Door het VVPRbis-regime toe te passen, kunnen kleine en middelgrote vennootschappen (KMO) – wanneer zij aan de toepassingsvoorwaarden voldoen – dividenden uitkeren aan een verlaagd tarief van 15% of 20% roerende voorheffing (i.p.v. het standaardtarief van 30%).1

Zoals reeds uitvoerig toegelicht in een eerder artikel ‘Wetswijziging aan het VVPRbis-regime: de kogel is door de kerk’2, bracht de recente wetswijziging een aantal (verregaande) aanpassingen aan het VVPRbis-regime met zich mee.3  Zo werd het VVPRbis-toepassingsgebied uitgebreid tot dividenden die vanaf 1 januari 2022 worden toegekend of betaalbaar worden gesteld door vennootschappen zoals bijvoorbeeld een Comm.V of een VOF zonder een minimumkapitaalsvereiste. Voorheen kwamen deze vennootschappen enkel in aanmerking voor het VVPRbis-regime als zij een volstort kapitaal hadden dat minstens 18.550 EUR bedroeg, zijnde het minimumkapitaal van een oude BVBA.

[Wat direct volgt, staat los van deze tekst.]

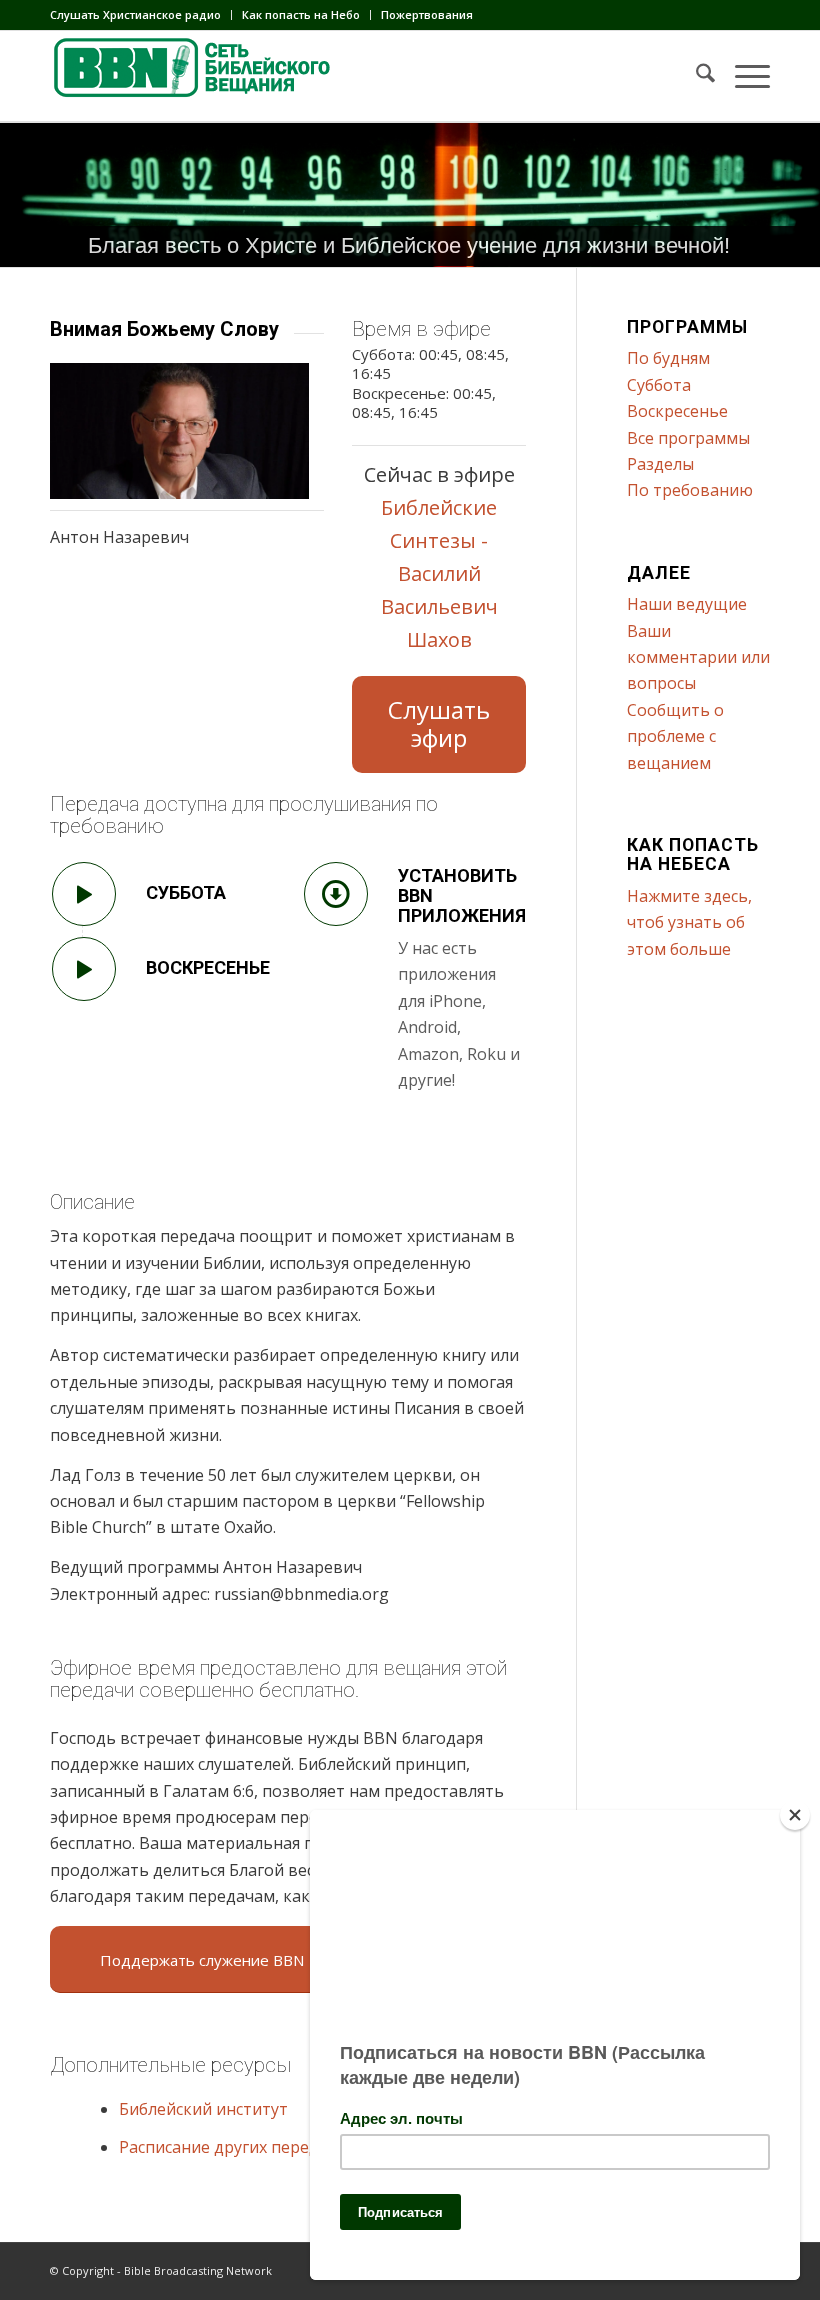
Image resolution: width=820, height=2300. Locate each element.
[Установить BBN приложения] (336, 894)
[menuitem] (141, 15)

De vraag stelde zich echter of deze vennootschappen met hun volledige (oude) ‘kapitaal’ in aanmerking konden komen (zelfs indien zij niet voldeden aan het minimumkapitaal van 18.550 EUR) of dat er een bijkomende (volstortte) inbreng vereist was, waarbij enkel dat bijkomende (volstortte) kapitaal van het VVPRbis-regime zou kunnen genieten.

Die onduidelijkheid werd door een recente parlementaire vraag de wereld uitgeholpen. De minister van Financiën bevestigt immers dat vennootschappen die in het verleden niet over een minimumkapitaal moesten beschikken, voor dividenden toegekend vanaf 1 januari 2022 ook met hun “oud” kapitaal (dat lager is dan het oude minimumkapitaal van een oude BVBA) in aanmerking kunnen komen voor de toepassing van het VVPRbis-regime.4 Een bijkomende inbreng met uitgifte van nieuwe aandelen op naam is dus niet (langer) nodig.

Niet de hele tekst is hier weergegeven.